Direction:
Rewrite the records below as a Markdown table with the columns Row and Line. Begin at the first line of the records, stop after the line that contains "point(877,88)", number each line in order, skip blank lines, and leave the pictures out.

───── Entries provided

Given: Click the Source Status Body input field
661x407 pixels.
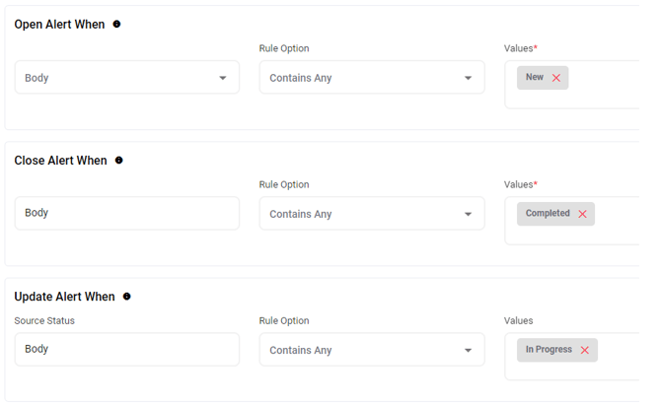Looking at the screenshot, I should click(x=126, y=349).
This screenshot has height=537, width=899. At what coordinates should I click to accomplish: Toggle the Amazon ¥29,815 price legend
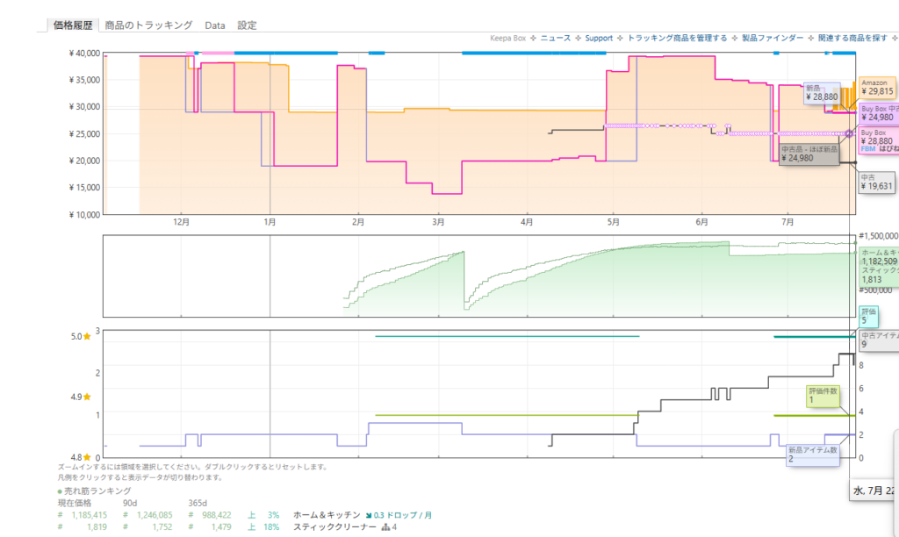point(877,88)
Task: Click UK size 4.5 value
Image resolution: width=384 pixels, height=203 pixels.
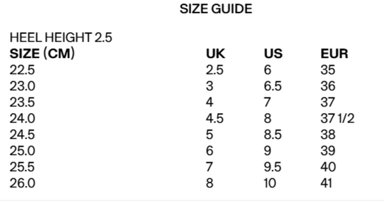Action: pyautogui.click(x=215, y=118)
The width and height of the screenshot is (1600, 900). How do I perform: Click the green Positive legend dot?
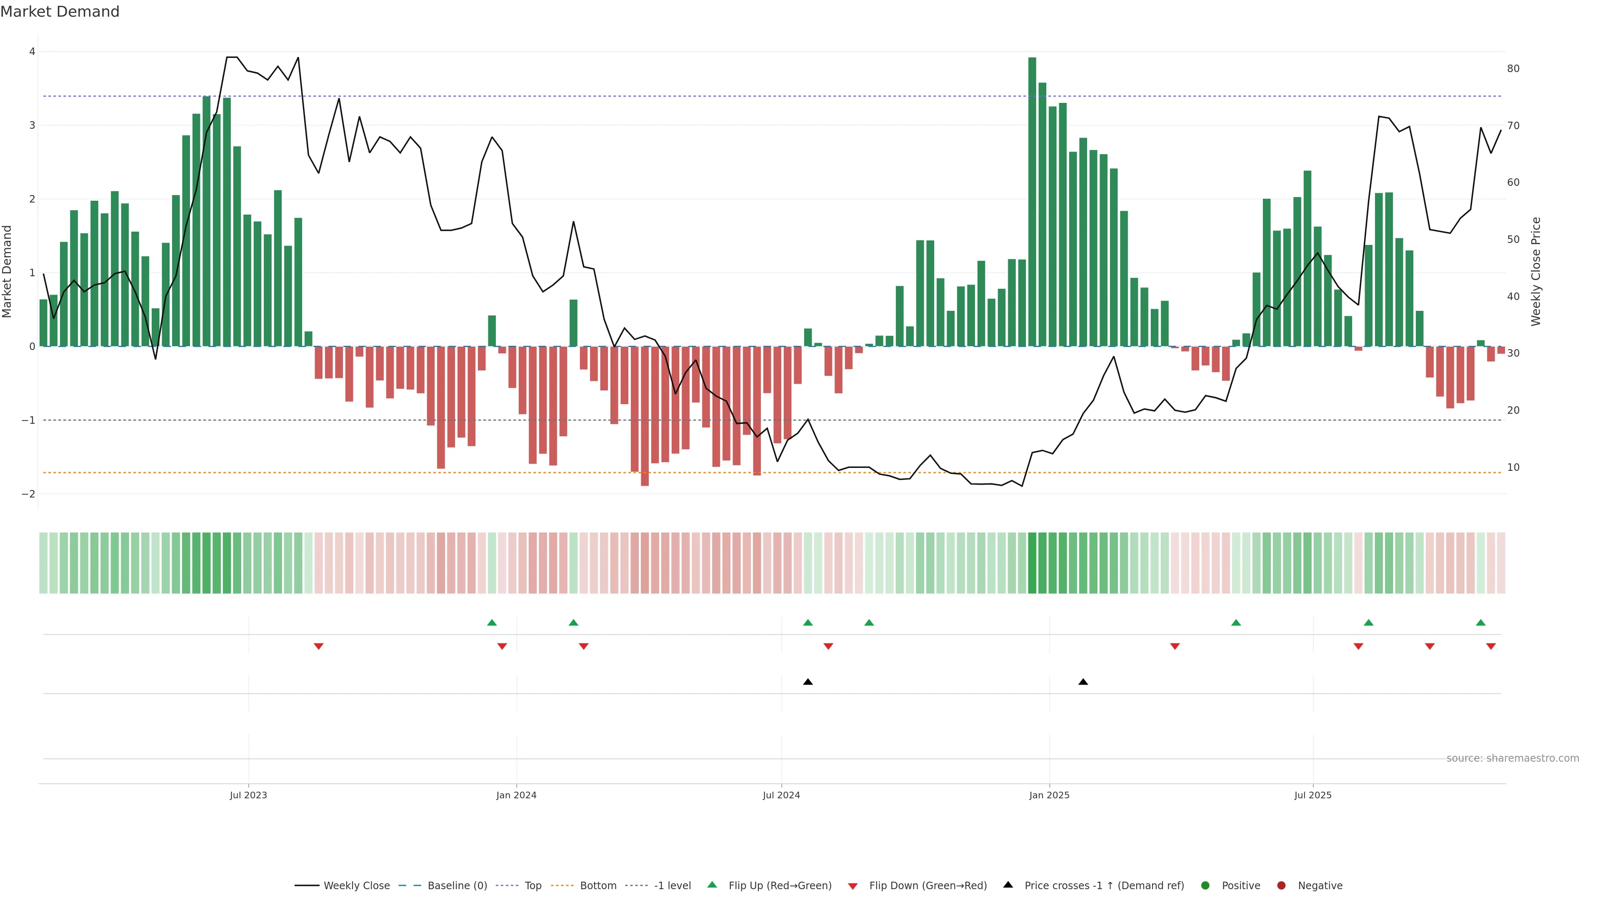tap(1206, 885)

──────────

Finished task:
| Row | Line |
|---|---|
| 1 | Given: Click the Source Status Body input field |
| 2 | 661x407 pixels. |
| 3 | Looking at the screenshot, I should click(x=126, y=349). |
| 4 | This screenshot has height=537, width=899. At what coordinates should I click to accomplish: Toggle the Amazon ¥29,815 price legend |
| 5 | point(877,88) |